--- EXERCISE OBJECTIVE ---
The material must be repeated exactly, with every line intact.

--- INPUT ---
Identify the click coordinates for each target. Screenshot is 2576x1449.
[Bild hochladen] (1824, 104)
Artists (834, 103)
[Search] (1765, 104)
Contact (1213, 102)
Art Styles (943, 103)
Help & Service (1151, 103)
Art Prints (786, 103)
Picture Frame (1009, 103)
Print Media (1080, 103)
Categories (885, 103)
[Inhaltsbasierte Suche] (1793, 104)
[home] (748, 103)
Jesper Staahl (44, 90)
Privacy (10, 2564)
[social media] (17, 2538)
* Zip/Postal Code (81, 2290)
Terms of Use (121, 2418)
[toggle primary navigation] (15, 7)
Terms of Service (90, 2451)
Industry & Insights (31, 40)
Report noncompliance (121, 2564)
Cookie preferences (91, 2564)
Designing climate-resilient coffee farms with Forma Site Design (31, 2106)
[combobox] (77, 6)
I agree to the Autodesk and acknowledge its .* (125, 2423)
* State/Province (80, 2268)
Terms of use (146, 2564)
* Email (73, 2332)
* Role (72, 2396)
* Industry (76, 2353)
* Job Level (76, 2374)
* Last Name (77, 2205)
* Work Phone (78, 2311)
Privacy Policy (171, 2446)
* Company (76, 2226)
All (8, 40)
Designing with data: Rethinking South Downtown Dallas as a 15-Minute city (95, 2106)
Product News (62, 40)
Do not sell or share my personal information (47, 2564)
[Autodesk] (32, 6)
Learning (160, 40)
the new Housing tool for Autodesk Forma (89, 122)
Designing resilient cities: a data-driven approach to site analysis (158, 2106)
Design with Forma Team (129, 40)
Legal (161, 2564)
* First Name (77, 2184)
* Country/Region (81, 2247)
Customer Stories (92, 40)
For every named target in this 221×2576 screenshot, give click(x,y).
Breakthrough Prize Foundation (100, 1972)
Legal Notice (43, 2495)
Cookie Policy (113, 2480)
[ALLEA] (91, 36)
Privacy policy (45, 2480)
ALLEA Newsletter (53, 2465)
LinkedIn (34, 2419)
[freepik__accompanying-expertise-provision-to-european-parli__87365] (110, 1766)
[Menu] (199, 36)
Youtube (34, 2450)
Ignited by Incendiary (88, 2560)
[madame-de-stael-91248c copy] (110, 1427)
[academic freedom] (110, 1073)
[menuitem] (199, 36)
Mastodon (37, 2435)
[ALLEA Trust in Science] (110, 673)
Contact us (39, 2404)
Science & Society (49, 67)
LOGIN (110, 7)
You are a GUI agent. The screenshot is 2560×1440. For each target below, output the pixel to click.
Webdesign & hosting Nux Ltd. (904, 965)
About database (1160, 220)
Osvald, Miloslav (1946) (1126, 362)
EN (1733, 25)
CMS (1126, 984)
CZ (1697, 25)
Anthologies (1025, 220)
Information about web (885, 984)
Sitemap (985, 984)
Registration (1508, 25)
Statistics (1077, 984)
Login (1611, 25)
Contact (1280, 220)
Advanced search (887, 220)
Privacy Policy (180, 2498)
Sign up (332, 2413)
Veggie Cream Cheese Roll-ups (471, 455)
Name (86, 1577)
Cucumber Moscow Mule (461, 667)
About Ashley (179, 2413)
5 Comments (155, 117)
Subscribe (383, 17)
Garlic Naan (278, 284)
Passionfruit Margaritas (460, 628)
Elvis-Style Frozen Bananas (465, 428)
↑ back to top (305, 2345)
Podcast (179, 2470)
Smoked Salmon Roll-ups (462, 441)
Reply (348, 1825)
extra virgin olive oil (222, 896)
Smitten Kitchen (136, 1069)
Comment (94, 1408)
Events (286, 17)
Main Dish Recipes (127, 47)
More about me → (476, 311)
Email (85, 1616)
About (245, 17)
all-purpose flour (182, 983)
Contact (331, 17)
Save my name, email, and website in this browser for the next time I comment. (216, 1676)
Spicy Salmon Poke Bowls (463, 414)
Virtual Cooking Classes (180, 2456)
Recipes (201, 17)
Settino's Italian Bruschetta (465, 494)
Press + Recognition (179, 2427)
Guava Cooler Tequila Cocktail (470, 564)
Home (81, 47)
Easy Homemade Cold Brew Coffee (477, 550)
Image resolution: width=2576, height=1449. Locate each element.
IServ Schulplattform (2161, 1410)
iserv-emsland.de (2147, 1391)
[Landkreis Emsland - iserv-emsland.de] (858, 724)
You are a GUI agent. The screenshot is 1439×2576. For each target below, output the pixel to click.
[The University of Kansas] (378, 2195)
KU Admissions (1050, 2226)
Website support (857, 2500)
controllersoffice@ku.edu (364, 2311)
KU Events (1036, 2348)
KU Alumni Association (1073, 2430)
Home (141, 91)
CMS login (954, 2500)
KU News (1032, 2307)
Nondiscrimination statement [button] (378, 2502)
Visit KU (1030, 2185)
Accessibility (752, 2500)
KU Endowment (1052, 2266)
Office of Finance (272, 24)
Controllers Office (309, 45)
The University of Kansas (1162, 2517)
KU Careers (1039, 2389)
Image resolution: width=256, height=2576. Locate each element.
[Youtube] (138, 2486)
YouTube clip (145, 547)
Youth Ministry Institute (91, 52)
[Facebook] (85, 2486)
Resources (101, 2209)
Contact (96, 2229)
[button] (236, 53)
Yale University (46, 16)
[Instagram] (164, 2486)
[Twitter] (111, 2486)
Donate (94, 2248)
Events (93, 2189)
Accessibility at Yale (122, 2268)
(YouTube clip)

--- EXERCISE RESPONSE ---
Identify the click coordinates for each target. Screenshot is 2576x1449.
[Bild hochladen] (1824, 104)
Artists (834, 103)
[Search] (1765, 104)
Contact (1213, 102)
Art Styles (943, 103)
Help & Service (1151, 103)
Art Prints (786, 103)
Picture Frame (1009, 103)
Print Media (1080, 103)
Categories (885, 103)
[Inhaltsbasierte Suche] (1793, 104)
[home] (748, 103)
Jesper Staahl (44, 90)
Privacy (10, 2564)
[social media] (17, 2538)
* Zip/Postal Code (81, 2290)
Terms of Use (121, 2418)
[toggle primary navigation] (15, 7)
Terms of Service (90, 2451)
Industry & Insights (31, 40)
Report noncompliance (121, 2564)
Cookie preferences (91, 2564)
Designing climate-resilient coffee farms with Forma Site Design (31, 2106)
[combobox] (77, 6)
I agree to the Autodesk and acknowledge its .* (125, 2423)
* State/Province (80, 2268)
Terms of use (146, 2564)
* Email (73, 2332)
* Role (72, 2396)
* Industry (76, 2353)
* Job Level (76, 2374)
* Last Name (77, 2205)
* Work Phone (78, 2311)
Privacy Policy (171, 2446)
* Company (76, 2226)
All (8, 40)
Designing with data: Rethinking South Downtown Dallas as a 15-Minute city (95, 2106)
Product News (62, 40)
Do not sell or share my personal information (47, 2564)
[Autodesk] (32, 6)
Learning (160, 40)
the new Housing tool for Autodesk Forma (89, 122)
Designing resilient cities: a data-driven approach to site analysis (158, 2106)
Design with Forma Team (129, 40)
Legal (161, 2564)
* First Name (77, 2184)
* Country/Region (81, 2247)
Customer Stories (92, 40)
For every named target in this 221×2576 screenshot, give click(x,y).
Breakthrough Prize Foundation (100, 1972)
Legal Notice (43, 2495)
Cookie Policy (113, 2480)
[ALLEA] (91, 36)
Privacy policy (45, 2480)
ALLEA Newsletter (53, 2465)
LinkedIn (34, 2419)
[freepik__accompanying-expertise-provision-to-european-parli__87365] (110, 1766)
[Menu] (199, 36)
Youtube (34, 2450)
Ignited by Incendiary (88, 2560)
[madame-de-stael-91248c copy] (110, 1427)
[academic freedom] (110, 1073)
[menuitem] (199, 36)
Mastodon (37, 2435)
[ALLEA Trust in Science] (110, 673)
Contact us (39, 2404)
Science & Society (49, 67)
LOGIN (110, 7)
You are a GUI agent. The screenshot is 2560×1440. For each target below, output the pixel to click.
Webdesign & hosting Nux Ltd. (904, 965)
About database (1160, 220)
Osvald, Miloslav (1946) (1126, 362)
EN (1733, 25)
CMS (1126, 984)
CZ (1697, 25)
Anthologies (1025, 220)
Information about web (885, 984)
Sitemap (985, 984)
Registration (1508, 25)
Statistics (1077, 984)
Login (1611, 25)
Contact (1280, 220)
Advanced search (887, 220)
Privacy Policy (180, 2498)
Sign up (332, 2413)
Veggie Cream Cheese Roll-ups (471, 455)
Name (86, 1577)
Cucumber Moscow Mule (461, 667)
About Ashley (179, 2413)
5 Comments (155, 117)
Subscribe (383, 17)
Garlic Naan (278, 284)
Passionfruit Margaritas (460, 628)
Elvis-Style Frozen Bananas (465, 428)
↑ back to top (305, 2345)
Podcast (179, 2470)
Smoked Salmon Roll-ups (462, 441)
Reply (348, 1825)
extra virgin olive oil (222, 896)
Smitten Kitchen (136, 1069)
Comment (94, 1408)
Events (286, 17)
Main Dish Recipes (127, 47)
More about me → (476, 311)
Email (85, 1616)
About (245, 17)
all-purpose flour (182, 983)
Contact (331, 17)
Save my name, email, and website in this browser for the next time I comment. (216, 1676)
Spicy Salmon Poke Bowls (463, 414)
Virtual Cooking Classes (180, 2456)
Recipes (201, 17)
Settino's Italian Bruschetta (465, 494)
Press + Recognition (179, 2427)
Guava Cooler Tequila Cocktail (470, 564)
Home (81, 47)
Easy Homemade Cold Brew Coffee (477, 550)
Image resolution: width=2576, height=1449. Locate each element.
IServ Schulplattform (2161, 1410)
iserv-emsland.de (2147, 1391)
[Landkreis Emsland - iserv-emsland.de] (858, 724)
You are a GUI agent. The screenshot is 1439×2576. For each target below, output the pixel to click.
[The University of Kansas] (378, 2195)
KU Admissions (1050, 2226)
Website support (857, 2500)
controllersoffice@ku.edu (364, 2311)
KU Events (1036, 2348)
KU Alumni Association (1073, 2430)
Home (141, 91)
CMS login (954, 2500)
KU News (1032, 2307)
Nondiscrimination statement [button] (378, 2502)
Visit KU (1030, 2185)
Accessibility (752, 2500)
KU Endowment (1052, 2266)
Office of Finance (272, 24)
Controllers Office (309, 45)
The University of Kansas (1162, 2517)
KU Careers (1039, 2389)
Image resolution: width=256, height=2576. Locate each element.
[Youtube] (138, 2486)
YouTube clip (145, 547)
Youth Ministry Institute (91, 52)
[Facebook] (85, 2486)
Resources (101, 2209)
Contact (96, 2229)
[button] (236, 53)
Yale University (46, 16)
[Instagram] (164, 2486)
[Twitter] (111, 2486)
Donate (94, 2248)
Events (93, 2189)
Accessibility at Yale (122, 2268)
(YouTube clip)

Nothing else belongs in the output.